The New South Wales Department of Environment and Climate Change has long been aware that vehicle use is climbing and air pollution is worsening, and that climate change will mean warmer temperatures and higher ozone levels. Strategic transport planning in New South Wales has been unduly influenced by groups with vested interests: motorway builders, property developers and their financiers, and the powerful transport lobby. For two decades, these companies gave many millions of dollars in corporate donations to both New South Wales Labor and the New South Wales coalition, with well over $20 million in donations from property developers alone. At the same time, they won planning decisions that heavily favoured their business. The losers have been the people of New South Wales and our democratic system of government.
New South Wales has suffered at the hands of successive state governments that have been unwilling to place the public interest ahead of those powerful vested interests. The beleaguered transport system will perhaps be the most lasting legacy of the recent New South Wales Labor government to Sydney, with its motorway madness scarring the city for decades to come. Sydney's trains are overcrowded, especially the long commutes from Greater Western Sydney, and the rail network does not service much of the sprawling population. The future for public transport looks grim. The New South Wales government does not have the political will to build the projects that are so urgently needed. The government will not borrow the money required.
The decades-long stagnation of public transport services in New South Wales has led to a crisis in public confidence.
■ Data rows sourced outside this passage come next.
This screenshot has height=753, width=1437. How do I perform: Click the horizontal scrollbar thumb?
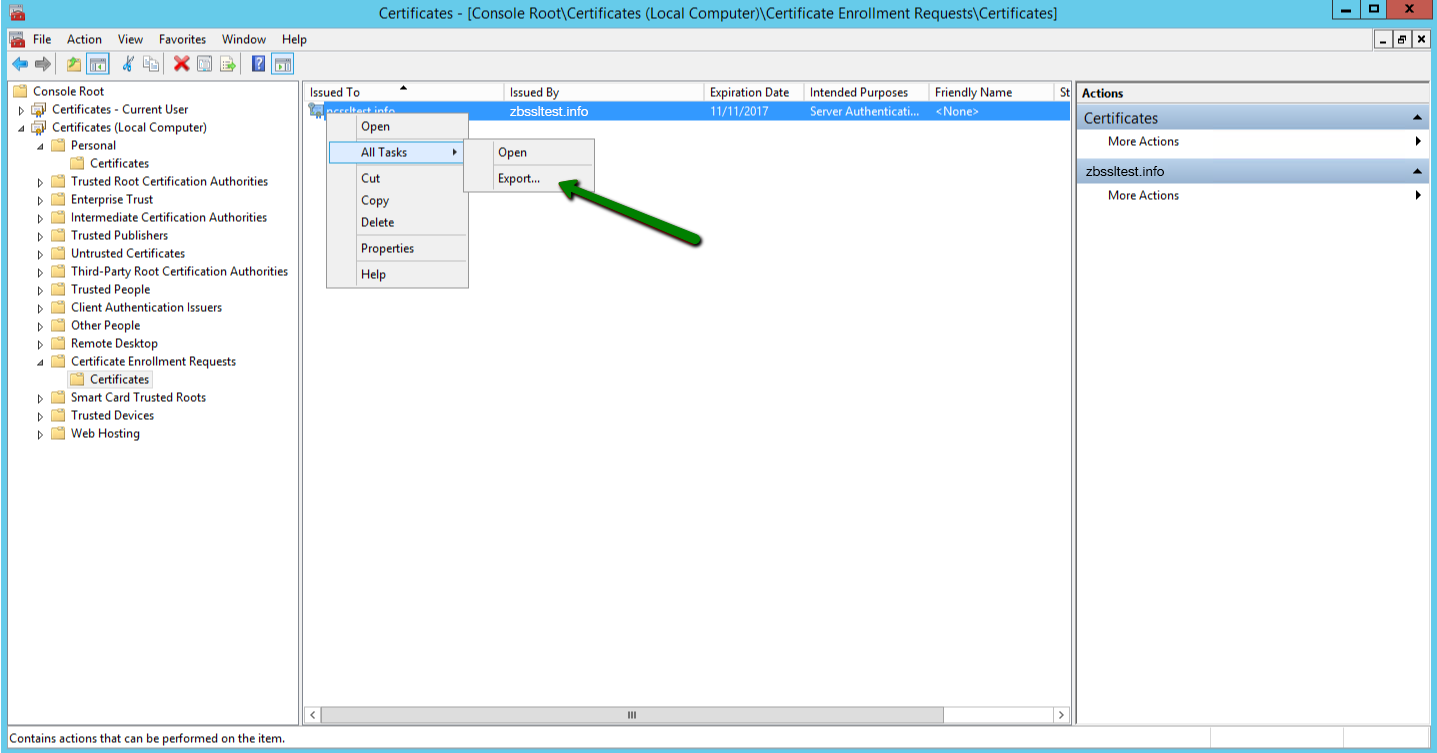point(630,715)
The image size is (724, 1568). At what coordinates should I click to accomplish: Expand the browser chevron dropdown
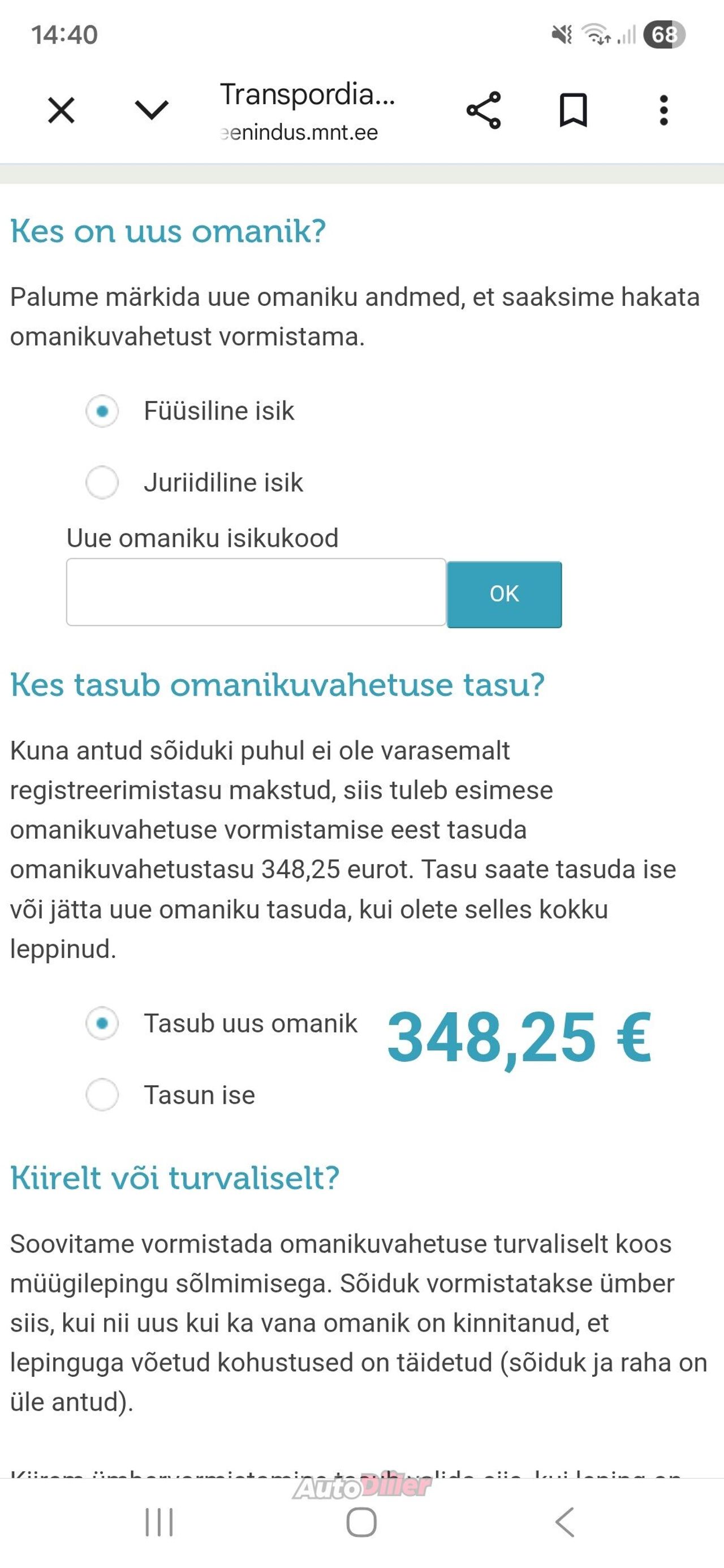[x=151, y=110]
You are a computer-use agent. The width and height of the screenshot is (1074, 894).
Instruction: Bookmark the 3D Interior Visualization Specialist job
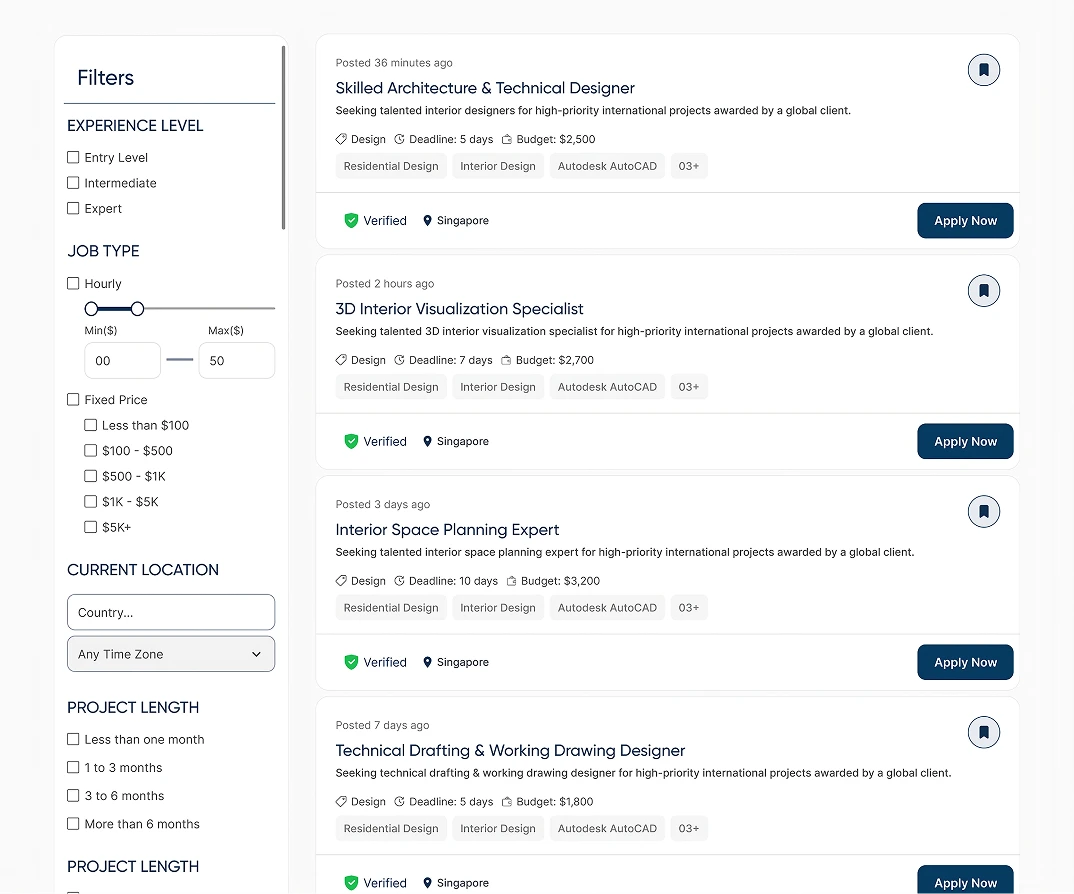point(983,291)

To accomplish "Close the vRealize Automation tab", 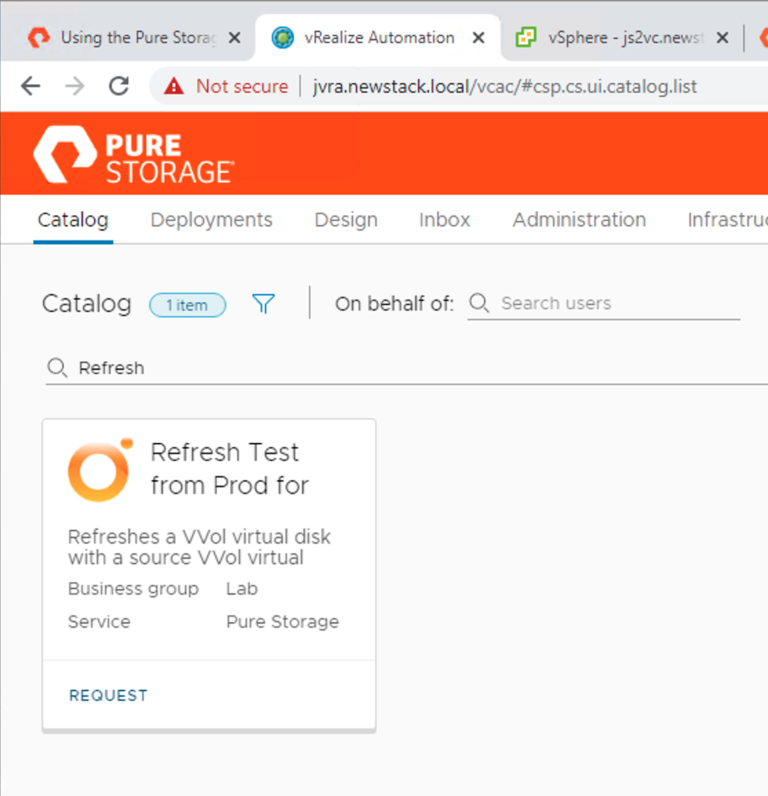I will [478, 38].

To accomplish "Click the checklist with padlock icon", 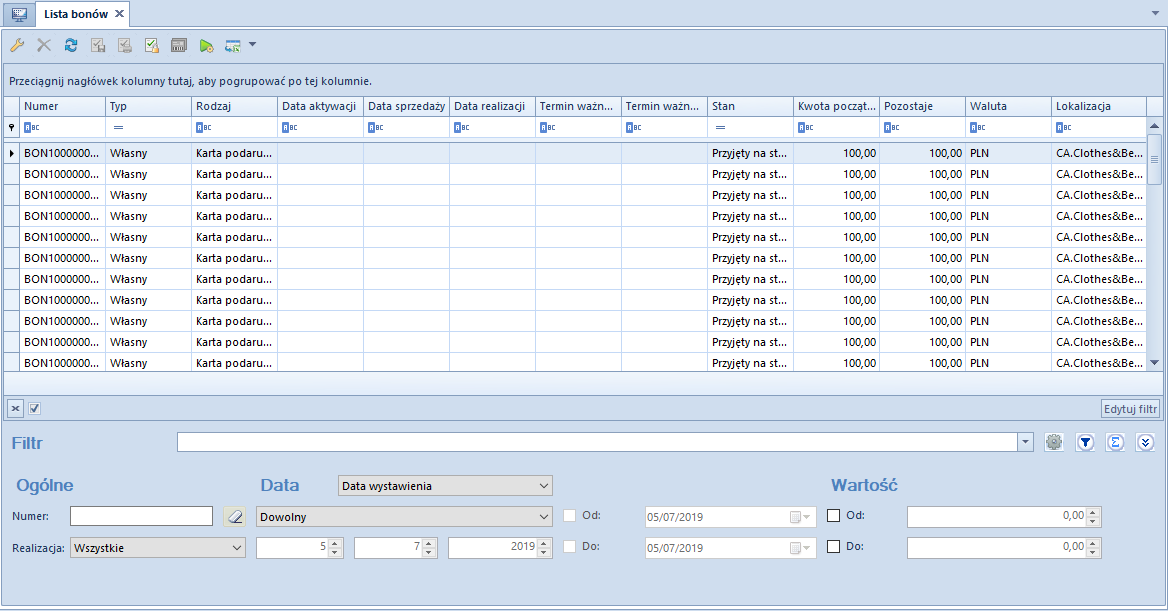I will coord(152,45).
A survey by the University of Sydney earlier this year found that the majority of New South Wales residents were not confident that transport in their local area would improve, with more than three-quarters of New South Wales residents believing that the situation would be the same or worse in a year's time. This was in contrast to the rest of the country, where an increase in transport confidence was recorded. Tellingly, more than half of New South Wales residents thought public transport was the highest-priority transport issue in Australia. For over a decade, the New South Wales budget has favoured major road projects at the expense of rail. The O'Farrell government is showing the same reluctance that the Labor government before it did with regard to going into debt in the short term to deliver a world-class publicly owned transport system that will serve future generations.
Increasingly, people are looking to the federal government to fund these critical public transport improvements, to reopen regional rail services and rescue Sydney from crippling traffic jams, worsening air quality and lost productivity. While the federal government is putting funding into New South Wales transport projects, the money favours roads over rail, to the detriment of public transport planning. This year's national federal spending on roads will outstrip spending on rail by a ratio of five to one. The best estimate I have been given for this year is $5.3 million on roads compared to $1.2 billion on rail. There is virtually nothing allocated for bicycle pathways or active transport.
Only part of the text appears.